Image classification problems have been solved using CNNs. In this work, different CNN-based models are present in the Keras library, which includes MobilNet22, Xception23, EfficieNet24, VGG1625, VGG1925, InceptionResNetV226, InceptionV326, DenseNet20127, ResNet152V228, ResNet5029, among others, were used, where all models were tested, and the three best models were chosen with each seed. With each of these models, transfer learning was used to improve the training resource requirements and the accuracy and convergence. Model weights were obtained by training on ImageNet, a dataset with millions of images and 1000 possible labels30. Four dense layers were used for classification, using 1024 neurons in the first dense layer, 512 in the second layer, 64 in the third, and 2 in the fourth dense layer. The activation function used for the first three dense layers is ReLu and Softmax for the fourth dense layer.
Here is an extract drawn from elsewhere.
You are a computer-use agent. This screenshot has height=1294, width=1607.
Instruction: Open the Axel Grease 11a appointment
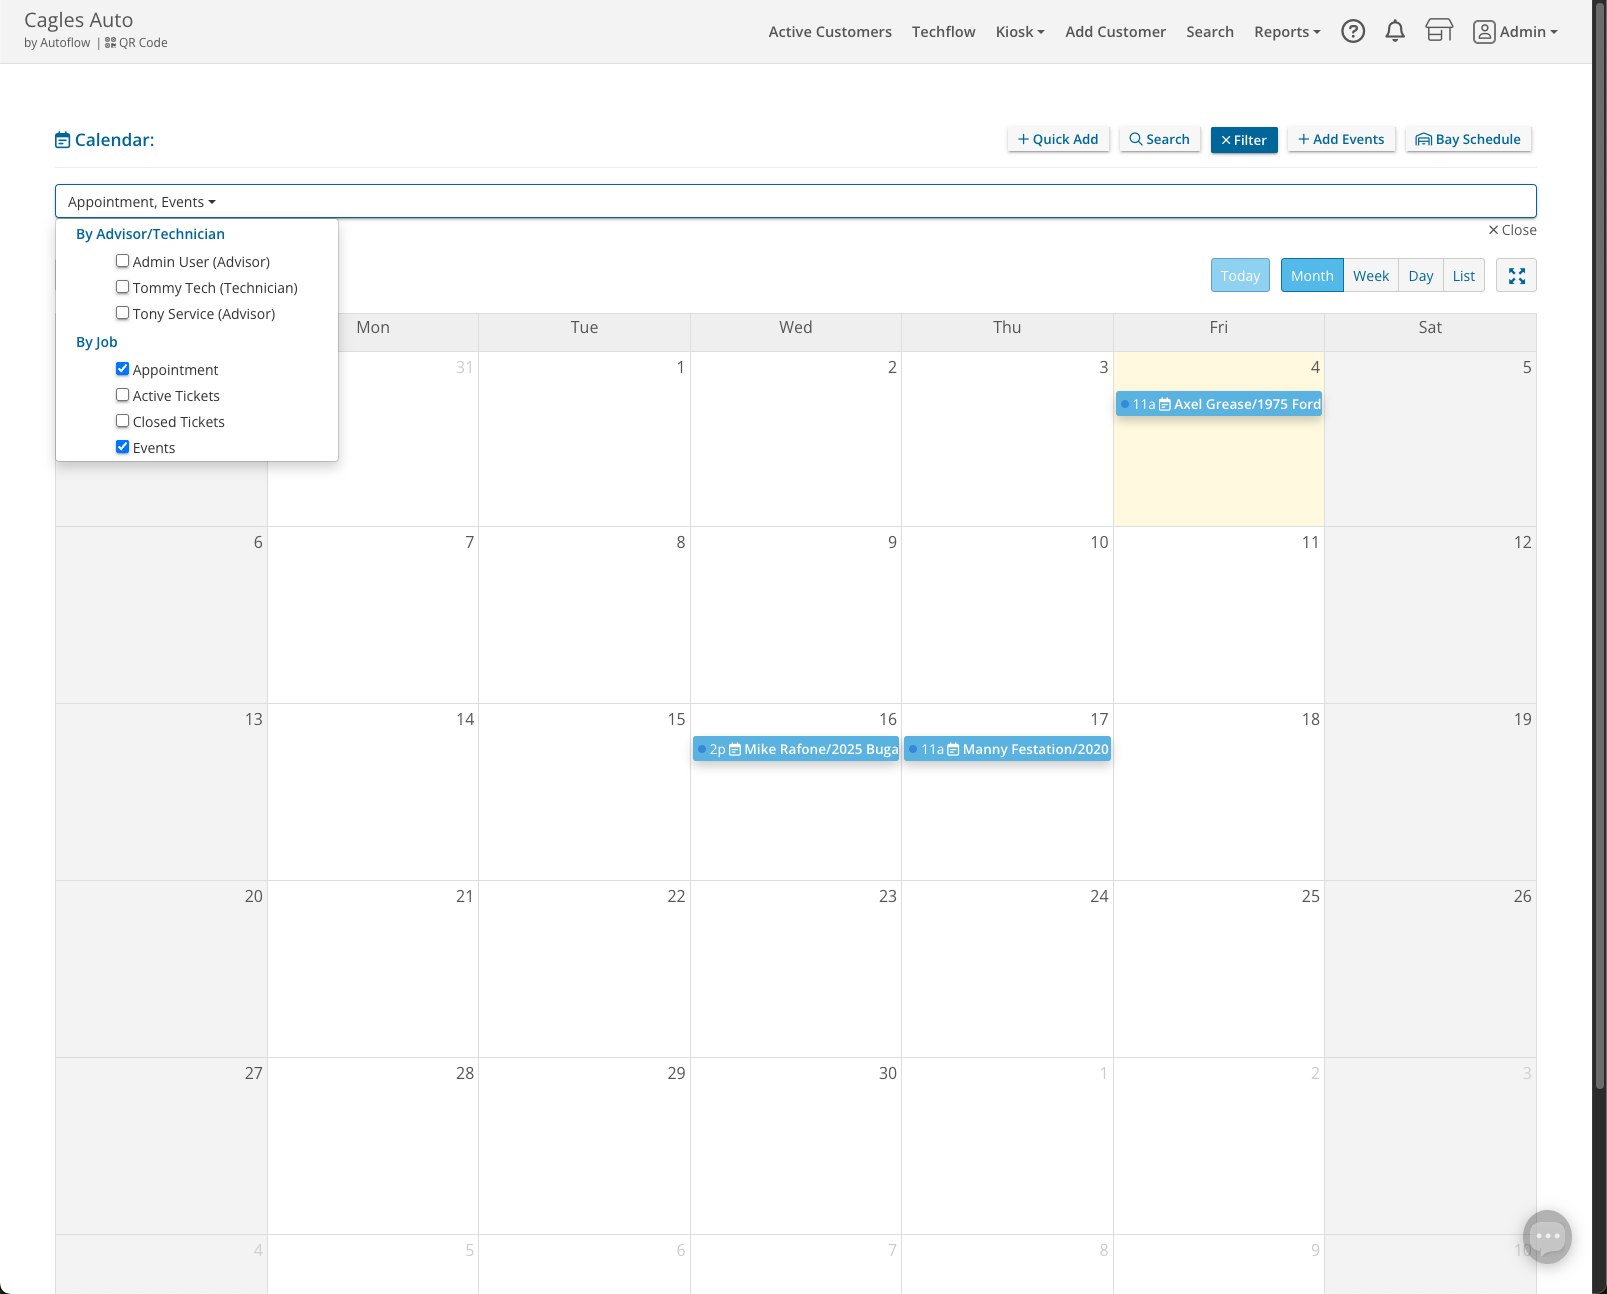point(1218,404)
Adam optimizer with a learning rate of 0.0001 and Categorical Crossentropy is used.

Tables 1, 2 show the experimental results with the test data and each partition seed. The results achieved in the different experiments proposed are encouraging, with accuracies about 87% and 84% for the best models, especially when taking into account the homogeneity in the acquisition conditions on the images for both classes, using the same radiology equipment and a similar distribution of gender and age, which leads to thinking of a true detection of COVID-19 disease. It is worth mentioning, that these results may be valuable in terms of establishing a benchmark that allows comparison with future experiments.

Usage Notes

For convenience, the dataset can be downloaded in three image modalities for both the positive and negative COVID-19 parts:

• Images downloaded directly from XNAT, including the organization shown in Fig. 2, with images in DICOM format.

• MIDS format shown in Fig. 3.

• Preprocessed and stored in numpy array format to perform the experiments.

We encourage researchers to use this dataset to validate the performance of ML or DL models, aiming for true generalization in the detection of the disease. Although the results presented here when using CNNs for classification on the dataset are encouraging results, it is recommended to make more combinations and tests with it, being the decision of each researcher how to use it.